## Texto para leer
━━━━━━━━━━━━━━━━━━━━

Domingo 4º de Cuaresma
Jesús dijo esta parábola a los fariseos y escribas:
«Un hombre tenía dos hijos; el menor de ellos dijo a su padre: “Padre, dame la
parte que me toca de la fortuna”. El padre les repartió los bienes. No muchos
días después, el hijo menor, juntando todo lo suyo, emigró a un país lejano, y
allí derrochó su fortuna viviendo perdidamente. Cuando lo había gastado todo,
vino por aquella tierra un hambre terrible, y empezó él a pasar necesidad. Fue
entonces y tanto le insistió a un habitante de aquel país que lo mandó a sus
campos a guardar cerdos. Le entraban ganas de saciarse de las algarrobas que comían
los cerdos; y nadie le daba de comer.
Recapacitando entonces, se dijo: “Cuántos jornaleros
de mi padre tienen abundancia de pan, mientras yo aquí me muero de hambre. Me
pondré en camino a donde está mi padre, y le diré: Padre, he pecado contra el
cielo y contra ti; ya no merezco llamarme hijo tuyo: trátame como a uno de tus
jornaleros”.
Se puso en camino a donde estaba su padre; cuando
todavía estaba lejos, su padre lo vio y se conmovió; y, echando a correr, se le
echó al cuello y se puso a besarlo. Su hijo le dijo: “Padre, he pecado contra
el cielo y contra ti; ya no merezco llamarme hijo tuyo”. Pero el padre dijo a
sus criados: “Sacad enseguida el mejor traje y vestidlo; ponedle un anillo en
la mano y sandalias en los pies; traed el ternero cebado y matadlo; celebremos
un banquete, porque este hijo mío estaba muerto y ha revivido; estaba perdido,
y lo hemos encontrado”. Y empezaron el banquete.

━━━━━━━━━━━━━━━━━━━━

## Registros dados
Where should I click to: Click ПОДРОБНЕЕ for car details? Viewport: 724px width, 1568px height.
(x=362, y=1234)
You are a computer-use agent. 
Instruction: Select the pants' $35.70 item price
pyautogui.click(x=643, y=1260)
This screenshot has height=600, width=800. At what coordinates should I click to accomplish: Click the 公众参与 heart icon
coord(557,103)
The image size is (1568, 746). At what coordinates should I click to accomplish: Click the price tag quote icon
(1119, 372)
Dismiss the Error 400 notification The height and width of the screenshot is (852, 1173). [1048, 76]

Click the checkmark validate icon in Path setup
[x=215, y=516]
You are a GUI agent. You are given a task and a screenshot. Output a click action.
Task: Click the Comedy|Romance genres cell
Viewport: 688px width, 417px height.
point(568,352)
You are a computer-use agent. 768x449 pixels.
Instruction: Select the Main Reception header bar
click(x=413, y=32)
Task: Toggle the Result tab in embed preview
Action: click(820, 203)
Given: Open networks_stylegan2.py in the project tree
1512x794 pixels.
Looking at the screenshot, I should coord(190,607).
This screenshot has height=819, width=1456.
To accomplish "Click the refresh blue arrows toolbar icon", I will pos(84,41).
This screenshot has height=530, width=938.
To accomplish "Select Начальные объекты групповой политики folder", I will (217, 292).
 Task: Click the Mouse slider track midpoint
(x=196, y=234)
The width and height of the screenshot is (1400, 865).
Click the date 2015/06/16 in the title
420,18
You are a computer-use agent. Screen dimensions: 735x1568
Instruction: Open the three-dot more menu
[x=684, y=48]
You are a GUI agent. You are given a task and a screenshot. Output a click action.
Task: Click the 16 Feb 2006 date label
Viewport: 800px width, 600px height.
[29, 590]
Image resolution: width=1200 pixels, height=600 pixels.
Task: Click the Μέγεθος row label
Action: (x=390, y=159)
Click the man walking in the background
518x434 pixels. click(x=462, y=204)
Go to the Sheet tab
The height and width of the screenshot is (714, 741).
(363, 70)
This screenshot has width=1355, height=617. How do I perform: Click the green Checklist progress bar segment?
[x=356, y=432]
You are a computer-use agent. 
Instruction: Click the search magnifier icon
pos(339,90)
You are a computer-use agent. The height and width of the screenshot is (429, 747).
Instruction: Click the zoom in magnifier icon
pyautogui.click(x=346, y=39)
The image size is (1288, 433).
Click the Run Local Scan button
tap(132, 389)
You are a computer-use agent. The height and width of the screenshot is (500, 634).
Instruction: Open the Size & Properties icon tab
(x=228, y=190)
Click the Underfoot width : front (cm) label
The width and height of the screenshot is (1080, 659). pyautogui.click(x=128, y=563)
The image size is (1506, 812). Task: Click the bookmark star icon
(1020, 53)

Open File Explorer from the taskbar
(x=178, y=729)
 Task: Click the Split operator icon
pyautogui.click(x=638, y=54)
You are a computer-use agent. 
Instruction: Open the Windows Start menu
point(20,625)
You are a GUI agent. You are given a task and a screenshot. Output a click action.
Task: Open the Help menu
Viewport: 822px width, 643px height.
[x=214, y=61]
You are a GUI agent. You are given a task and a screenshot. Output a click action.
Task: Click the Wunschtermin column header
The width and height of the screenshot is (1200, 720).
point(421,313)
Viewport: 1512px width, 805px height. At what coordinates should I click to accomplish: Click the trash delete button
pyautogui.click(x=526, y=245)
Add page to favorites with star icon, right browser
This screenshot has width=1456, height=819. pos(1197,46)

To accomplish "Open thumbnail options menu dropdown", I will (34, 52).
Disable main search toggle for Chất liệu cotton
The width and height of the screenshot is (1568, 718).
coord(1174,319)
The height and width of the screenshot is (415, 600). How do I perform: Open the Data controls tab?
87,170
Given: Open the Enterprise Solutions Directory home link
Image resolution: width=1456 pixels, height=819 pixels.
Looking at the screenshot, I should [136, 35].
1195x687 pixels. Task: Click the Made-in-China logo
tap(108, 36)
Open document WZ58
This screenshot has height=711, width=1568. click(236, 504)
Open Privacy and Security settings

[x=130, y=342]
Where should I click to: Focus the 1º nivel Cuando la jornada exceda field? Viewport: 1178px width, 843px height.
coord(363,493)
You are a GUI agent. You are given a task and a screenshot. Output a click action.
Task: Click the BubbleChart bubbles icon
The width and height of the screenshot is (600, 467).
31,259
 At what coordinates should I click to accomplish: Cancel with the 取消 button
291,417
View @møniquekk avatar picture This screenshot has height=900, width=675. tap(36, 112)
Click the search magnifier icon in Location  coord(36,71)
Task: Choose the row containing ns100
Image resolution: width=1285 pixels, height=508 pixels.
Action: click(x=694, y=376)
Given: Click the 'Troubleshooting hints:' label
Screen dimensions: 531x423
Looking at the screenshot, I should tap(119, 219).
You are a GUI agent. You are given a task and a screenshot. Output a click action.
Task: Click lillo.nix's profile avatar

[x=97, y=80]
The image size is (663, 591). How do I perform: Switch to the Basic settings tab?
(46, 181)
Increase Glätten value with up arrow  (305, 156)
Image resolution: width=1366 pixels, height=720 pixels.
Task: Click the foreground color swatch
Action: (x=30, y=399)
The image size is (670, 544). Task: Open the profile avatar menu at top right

━━━━━━━━━━━━━━━━━━━━

## Lo que se pide
Copia sin cambiar nada el trozo de la parábola que va desde "Se puso en camino" hasta "empezaron el banquete.".

## Respuesta correcta
Se puso en camino a donde estaba su padre; cuando
todavía estaba lejos, su padre lo vio y se conmovió; y, echando a correr, se le
echó al cuello y se puso a besarlo. Su hijo le dijo: “Padre, he pecado contra
el cielo y contra ti; ya no merezco llamarme hijo tuyo”. Pero el padre dijo a
sus criados: “Sacad enseguida el mejor traje y vestidlo; ponedle un anillo en
la mano y sandalias en los pies; traed el ternero cebado y matadlo; celebremos
un banquete, porque este hijo mío estaba muerto y ha revivido; estaba perdido,
y lo hemos encontrado”. Y empezaron el banquete.